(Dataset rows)
..........

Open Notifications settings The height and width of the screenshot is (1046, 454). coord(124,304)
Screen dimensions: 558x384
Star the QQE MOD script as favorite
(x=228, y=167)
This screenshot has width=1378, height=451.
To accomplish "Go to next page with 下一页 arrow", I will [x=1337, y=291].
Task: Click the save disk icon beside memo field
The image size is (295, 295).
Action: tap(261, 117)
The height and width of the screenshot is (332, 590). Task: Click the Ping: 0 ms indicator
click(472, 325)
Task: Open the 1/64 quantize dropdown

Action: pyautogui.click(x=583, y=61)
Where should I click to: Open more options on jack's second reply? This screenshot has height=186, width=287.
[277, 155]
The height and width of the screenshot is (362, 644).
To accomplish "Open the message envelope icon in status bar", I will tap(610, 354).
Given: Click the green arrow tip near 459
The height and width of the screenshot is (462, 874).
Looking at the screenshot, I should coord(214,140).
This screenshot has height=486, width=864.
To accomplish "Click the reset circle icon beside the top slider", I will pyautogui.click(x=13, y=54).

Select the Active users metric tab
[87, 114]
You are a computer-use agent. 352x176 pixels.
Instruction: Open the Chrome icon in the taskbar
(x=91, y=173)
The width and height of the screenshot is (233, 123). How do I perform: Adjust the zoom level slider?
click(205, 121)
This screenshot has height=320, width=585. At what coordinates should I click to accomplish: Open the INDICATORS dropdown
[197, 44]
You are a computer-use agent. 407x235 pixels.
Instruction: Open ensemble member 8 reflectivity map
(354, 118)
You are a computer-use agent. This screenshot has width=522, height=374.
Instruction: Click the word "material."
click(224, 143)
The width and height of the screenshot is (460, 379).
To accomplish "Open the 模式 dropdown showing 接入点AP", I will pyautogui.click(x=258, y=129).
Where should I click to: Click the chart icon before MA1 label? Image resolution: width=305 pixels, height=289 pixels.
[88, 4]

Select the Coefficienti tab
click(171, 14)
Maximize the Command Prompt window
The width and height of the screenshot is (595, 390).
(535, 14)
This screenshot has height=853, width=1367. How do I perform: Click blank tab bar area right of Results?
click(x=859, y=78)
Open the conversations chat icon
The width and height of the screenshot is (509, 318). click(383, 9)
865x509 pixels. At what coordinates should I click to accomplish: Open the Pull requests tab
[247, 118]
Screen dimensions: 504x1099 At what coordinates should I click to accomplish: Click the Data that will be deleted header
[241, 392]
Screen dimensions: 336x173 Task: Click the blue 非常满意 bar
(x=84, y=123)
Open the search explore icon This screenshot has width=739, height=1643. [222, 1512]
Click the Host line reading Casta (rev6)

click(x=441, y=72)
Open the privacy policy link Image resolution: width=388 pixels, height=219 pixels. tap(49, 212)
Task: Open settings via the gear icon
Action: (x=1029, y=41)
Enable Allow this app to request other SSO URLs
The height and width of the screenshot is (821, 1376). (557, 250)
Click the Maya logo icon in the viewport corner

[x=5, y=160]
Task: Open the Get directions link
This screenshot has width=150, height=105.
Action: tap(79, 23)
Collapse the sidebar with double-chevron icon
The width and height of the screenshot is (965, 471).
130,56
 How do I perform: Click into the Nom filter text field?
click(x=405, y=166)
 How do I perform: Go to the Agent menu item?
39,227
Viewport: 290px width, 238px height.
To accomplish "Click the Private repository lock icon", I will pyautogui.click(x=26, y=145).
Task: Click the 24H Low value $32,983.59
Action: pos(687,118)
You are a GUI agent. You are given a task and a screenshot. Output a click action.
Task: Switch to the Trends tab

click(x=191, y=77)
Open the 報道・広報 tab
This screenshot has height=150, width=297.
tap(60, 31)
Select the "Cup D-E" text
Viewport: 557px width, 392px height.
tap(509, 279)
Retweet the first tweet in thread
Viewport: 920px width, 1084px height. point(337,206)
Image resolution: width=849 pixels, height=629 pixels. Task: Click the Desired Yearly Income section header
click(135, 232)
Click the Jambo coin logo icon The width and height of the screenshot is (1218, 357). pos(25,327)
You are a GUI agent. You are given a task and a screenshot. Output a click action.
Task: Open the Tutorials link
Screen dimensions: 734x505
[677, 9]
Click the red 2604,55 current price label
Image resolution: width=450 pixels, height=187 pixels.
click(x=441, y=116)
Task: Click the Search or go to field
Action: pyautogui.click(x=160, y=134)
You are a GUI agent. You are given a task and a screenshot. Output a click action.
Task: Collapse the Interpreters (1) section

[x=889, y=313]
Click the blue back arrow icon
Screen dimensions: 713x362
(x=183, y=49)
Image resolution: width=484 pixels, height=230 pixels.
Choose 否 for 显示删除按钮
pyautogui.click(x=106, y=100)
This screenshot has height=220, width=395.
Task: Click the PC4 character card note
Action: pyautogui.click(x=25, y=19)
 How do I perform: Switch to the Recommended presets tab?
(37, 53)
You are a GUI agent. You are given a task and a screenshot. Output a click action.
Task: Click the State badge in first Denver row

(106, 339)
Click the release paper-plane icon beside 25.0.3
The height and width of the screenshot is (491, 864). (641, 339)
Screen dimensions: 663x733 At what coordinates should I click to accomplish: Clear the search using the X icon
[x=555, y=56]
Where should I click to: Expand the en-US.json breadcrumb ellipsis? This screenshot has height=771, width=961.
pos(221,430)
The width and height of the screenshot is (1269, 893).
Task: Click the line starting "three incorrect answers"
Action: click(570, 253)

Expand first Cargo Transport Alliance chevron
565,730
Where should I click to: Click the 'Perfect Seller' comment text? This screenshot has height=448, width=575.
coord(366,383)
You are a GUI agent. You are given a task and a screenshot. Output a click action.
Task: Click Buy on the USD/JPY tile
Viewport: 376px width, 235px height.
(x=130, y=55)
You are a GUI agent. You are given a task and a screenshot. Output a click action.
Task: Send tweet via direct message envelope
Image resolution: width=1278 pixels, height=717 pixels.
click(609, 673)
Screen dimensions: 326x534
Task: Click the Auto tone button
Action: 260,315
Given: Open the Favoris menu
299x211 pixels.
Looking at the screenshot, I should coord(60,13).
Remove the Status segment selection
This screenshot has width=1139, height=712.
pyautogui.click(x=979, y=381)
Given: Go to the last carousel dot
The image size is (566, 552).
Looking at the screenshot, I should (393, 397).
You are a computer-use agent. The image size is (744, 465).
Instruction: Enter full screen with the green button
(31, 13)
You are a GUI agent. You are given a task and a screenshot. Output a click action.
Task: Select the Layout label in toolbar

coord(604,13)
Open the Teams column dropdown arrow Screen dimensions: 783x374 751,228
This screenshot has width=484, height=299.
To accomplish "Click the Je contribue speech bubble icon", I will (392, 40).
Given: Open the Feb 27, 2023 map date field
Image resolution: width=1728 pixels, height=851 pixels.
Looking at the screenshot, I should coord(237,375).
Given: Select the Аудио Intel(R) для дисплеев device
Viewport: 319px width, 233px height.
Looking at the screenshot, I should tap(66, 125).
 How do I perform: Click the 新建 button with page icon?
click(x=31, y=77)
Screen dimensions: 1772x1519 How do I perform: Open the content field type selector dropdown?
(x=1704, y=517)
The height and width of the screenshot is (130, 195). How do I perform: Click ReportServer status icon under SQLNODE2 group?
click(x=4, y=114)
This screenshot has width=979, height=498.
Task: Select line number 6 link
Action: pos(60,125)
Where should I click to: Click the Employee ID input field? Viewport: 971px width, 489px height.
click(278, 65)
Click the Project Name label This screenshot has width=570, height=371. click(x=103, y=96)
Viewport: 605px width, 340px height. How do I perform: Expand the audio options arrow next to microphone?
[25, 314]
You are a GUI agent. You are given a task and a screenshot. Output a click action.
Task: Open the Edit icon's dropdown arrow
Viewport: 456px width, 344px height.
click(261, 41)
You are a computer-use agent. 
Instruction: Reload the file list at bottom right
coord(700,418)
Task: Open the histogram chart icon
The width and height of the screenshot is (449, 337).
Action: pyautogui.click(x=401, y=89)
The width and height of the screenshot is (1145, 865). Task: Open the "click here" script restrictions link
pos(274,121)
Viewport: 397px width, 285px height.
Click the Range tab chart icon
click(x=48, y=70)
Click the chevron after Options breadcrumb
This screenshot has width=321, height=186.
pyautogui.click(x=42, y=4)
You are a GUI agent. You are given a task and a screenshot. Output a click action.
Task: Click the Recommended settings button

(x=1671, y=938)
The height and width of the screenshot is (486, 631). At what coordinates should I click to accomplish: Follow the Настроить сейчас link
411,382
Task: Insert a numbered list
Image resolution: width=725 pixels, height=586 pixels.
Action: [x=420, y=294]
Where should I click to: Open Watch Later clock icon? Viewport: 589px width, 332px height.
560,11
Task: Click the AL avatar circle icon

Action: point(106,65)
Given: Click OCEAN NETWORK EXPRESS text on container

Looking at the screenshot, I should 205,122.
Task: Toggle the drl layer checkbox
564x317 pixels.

..........

#### Given request
Copy the part of the records above that opens with the line containing "Enable Allow this" and closes with the line containing "Action: tap(79, 23)", keeping every line unchanged.

#### Answer for this exercise
Enable Allow this app to request other SSO URLs
The height and width of the screenshot is (821, 1376). (557, 250)
Click the Maya logo icon in the viewport corner

[x=5, y=160]
Task: Open the Get directions link
This screenshot has width=150, height=105.
Action: tap(79, 23)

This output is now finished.